## Activity
Would you show every line from the records that holds "will"?

Source data Start Marker

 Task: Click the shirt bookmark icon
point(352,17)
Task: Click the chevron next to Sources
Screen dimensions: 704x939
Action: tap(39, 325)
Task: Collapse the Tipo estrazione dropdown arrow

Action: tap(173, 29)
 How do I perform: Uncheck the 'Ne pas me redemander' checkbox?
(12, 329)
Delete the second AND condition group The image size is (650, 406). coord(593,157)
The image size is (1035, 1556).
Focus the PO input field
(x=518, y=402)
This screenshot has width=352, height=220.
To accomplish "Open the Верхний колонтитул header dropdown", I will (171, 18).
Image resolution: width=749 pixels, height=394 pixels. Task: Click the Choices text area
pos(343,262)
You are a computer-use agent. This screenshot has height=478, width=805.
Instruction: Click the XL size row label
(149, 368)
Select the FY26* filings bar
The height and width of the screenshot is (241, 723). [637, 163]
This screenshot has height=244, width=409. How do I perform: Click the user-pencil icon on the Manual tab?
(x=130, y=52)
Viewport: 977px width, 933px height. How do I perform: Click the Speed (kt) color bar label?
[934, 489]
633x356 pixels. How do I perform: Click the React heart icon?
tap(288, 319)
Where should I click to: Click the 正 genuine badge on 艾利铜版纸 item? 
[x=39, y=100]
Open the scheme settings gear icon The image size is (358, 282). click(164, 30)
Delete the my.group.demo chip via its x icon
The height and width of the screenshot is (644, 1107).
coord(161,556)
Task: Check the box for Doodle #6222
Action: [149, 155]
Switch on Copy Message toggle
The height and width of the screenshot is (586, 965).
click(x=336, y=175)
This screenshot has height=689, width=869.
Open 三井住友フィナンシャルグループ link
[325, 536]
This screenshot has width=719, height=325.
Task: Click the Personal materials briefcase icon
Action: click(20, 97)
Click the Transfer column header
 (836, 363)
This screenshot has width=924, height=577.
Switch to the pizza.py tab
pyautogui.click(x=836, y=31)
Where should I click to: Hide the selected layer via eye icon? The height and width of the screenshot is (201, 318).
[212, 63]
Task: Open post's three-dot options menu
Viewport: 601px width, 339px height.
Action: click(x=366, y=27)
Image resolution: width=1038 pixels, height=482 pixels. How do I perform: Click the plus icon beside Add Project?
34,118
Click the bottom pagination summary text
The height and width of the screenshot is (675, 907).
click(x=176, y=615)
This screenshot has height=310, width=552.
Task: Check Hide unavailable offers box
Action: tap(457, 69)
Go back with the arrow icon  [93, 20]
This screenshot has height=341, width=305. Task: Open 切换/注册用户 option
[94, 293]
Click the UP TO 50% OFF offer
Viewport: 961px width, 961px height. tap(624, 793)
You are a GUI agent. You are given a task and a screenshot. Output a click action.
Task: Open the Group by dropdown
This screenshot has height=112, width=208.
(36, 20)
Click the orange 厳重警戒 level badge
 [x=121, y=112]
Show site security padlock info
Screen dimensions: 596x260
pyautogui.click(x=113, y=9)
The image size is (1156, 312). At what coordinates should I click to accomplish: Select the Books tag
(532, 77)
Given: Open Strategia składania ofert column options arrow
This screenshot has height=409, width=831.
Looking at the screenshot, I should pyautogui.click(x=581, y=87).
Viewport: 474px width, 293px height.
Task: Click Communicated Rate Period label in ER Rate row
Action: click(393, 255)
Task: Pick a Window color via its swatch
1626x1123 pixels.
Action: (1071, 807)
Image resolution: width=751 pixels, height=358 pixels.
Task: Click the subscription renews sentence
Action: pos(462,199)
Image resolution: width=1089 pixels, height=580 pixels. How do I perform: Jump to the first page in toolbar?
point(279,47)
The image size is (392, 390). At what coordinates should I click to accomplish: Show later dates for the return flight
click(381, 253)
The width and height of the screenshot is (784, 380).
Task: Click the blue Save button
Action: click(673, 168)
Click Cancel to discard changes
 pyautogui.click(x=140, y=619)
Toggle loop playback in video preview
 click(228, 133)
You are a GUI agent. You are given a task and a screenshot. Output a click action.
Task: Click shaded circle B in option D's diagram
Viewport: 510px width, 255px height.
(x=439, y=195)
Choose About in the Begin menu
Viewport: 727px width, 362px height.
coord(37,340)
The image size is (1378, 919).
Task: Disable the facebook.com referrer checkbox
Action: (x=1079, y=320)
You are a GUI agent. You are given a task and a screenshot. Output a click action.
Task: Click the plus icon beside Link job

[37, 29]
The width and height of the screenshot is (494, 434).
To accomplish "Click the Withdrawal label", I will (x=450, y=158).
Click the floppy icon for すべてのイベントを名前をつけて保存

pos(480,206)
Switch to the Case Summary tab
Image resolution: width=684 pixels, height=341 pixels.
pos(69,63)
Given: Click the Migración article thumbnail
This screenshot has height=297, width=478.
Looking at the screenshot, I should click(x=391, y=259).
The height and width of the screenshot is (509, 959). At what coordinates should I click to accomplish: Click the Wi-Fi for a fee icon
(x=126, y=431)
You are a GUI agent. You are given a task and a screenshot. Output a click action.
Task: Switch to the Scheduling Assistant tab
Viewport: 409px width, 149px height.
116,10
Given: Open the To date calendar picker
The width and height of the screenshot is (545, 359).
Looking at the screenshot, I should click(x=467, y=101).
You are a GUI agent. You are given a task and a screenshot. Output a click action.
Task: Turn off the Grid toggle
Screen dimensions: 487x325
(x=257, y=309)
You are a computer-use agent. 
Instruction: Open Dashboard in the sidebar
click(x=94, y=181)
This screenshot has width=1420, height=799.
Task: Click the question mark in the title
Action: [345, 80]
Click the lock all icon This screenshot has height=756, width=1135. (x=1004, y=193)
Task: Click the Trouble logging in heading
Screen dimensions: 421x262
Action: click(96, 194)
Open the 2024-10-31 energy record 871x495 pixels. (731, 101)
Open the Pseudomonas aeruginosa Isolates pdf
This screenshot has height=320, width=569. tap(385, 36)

Source data End Marker

## Solution to the exercise
To accomplish "Open the Верхний колонтитул header dropdown", I will (171, 18).
To accomplish "Click the Withdrawal label", I will (x=450, y=158).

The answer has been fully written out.